_INPUT DATA_
········

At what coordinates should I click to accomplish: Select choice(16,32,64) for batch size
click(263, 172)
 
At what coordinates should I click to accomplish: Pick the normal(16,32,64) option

········

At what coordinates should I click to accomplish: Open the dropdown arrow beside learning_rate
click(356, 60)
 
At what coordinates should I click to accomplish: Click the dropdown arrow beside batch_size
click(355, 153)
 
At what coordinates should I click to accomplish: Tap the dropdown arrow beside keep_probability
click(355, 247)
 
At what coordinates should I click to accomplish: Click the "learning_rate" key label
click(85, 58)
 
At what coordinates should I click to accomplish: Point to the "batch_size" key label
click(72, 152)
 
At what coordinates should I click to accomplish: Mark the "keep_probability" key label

········

_WRITTEN TASK_
Give the lines of the listing as a numbered list, starting at the line containing "At what coordinates should I click to accomplish: Select" and ending at the line containing "At what coordinates should I click to accomplish: Pick". Leave out any blank lines.

_TASK OUTPUT_
1. At what coordinates should I click to accomplish: Select choice(16,32,64) for batch size
2. click(263, 172)
3. At what coordinates should I click to accomplish: Pick the normal(16,32,64) option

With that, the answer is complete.